▶ [What the task asks] Copy the data exactly. Leave nothing out.

*** Data shown ***

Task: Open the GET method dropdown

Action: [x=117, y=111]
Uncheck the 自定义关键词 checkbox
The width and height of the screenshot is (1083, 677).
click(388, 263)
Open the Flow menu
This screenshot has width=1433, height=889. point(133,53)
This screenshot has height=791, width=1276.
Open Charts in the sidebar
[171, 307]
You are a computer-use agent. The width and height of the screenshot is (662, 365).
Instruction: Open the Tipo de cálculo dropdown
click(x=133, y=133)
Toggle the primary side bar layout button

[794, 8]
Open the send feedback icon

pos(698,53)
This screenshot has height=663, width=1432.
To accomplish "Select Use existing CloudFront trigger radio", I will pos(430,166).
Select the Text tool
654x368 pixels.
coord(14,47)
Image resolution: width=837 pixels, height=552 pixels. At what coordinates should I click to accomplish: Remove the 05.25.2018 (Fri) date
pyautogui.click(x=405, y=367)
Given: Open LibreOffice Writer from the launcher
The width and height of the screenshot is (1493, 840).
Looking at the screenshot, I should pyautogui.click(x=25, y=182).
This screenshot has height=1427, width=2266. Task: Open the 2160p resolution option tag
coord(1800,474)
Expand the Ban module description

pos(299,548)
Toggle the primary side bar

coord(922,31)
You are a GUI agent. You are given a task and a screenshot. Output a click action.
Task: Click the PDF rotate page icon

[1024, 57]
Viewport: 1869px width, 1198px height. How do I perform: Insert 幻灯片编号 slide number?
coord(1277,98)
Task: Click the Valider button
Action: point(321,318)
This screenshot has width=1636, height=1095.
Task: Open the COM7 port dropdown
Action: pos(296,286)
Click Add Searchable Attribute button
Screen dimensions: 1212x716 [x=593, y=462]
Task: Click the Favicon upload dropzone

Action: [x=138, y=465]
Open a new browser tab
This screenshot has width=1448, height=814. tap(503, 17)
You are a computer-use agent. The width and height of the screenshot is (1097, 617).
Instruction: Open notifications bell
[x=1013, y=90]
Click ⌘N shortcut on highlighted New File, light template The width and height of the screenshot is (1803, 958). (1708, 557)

*** End of Data shown ***

▶ [Answer space]
Task: Open the GET method dropdown

Action: [x=117, y=111]
Uncheck the 自定义关键词 checkbox
The width and height of the screenshot is (1083, 677).
click(388, 263)
Open the Flow menu
This screenshot has width=1433, height=889. point(133,53)
This screenshot has height=791, width=1276.
Open Charts in the sidebar
[171, 307]
You are a computer-use agent. The width and height of the screenshot is (662, 365).
Instruction: Open the Tipo de cálculo dropdown
click(x=133, y=133)
Toggle the primary side bar layout button

[794, 8]
Open the send feedback icon

pos(698,53)
This screenshot has height=663, width=1432.
To accomplish "Select Use existing CloudFront trigger radio", I will pos(430,166).
Select the Text tool
654x368 pixels.
coord(14,47)
Image resolution: width=837 pixels, height=552 pixels. At what coordinates should I click to accomplish: Remove the 05.25.2018 (Fri) date
pyautogui.click(x=405, y=367)
Given: Open LibreOffice Writer from the launcher
The width and height of the screenshot is (1493, 840).
Looking at the screenshot, I should pyautogui.click(x=25, y=182).
This screenshot has height=1427, width=2266. Task: Open the 2160p resolution option tag
coord(1800,474)
Expand the Ban module description

pos(299,548)
Toggle the primary side bar

coord(922,31)
You are a GUI agent. You are given a task and a screenshot. Output a click action.
Task: Click the PDF rotate page icon

[1024, 57]
Viewport: 1869px width, 1198px height. How do I perform: Insert 幻灯片编号 slide number?
coord(1277,98)
Task: Click the Valider button
Action: point(321,318)
This screenshot has width=1636, height=1095.
Task: Open the COM7 port dropdown
Action: pos(296,286)
Click Add Searchable Attribute button
Screen dimensions: 1212x716 [x=593, y=462]
Task: Click the Favicon upload dropzone

Action: [x=138, y=465]
Open a new browser tab
This screenshot has width=1448, height=814. tap(503, 17)
You are a computer-use agent. The width and height of the screenshot is (1097, 617).
Instruction: Open notifications bell
[x=1013, y=90]
Click ⌘N shortcut on highlighted New File, light template The width and height of the screenshot is (1803, 958). (1708, 557)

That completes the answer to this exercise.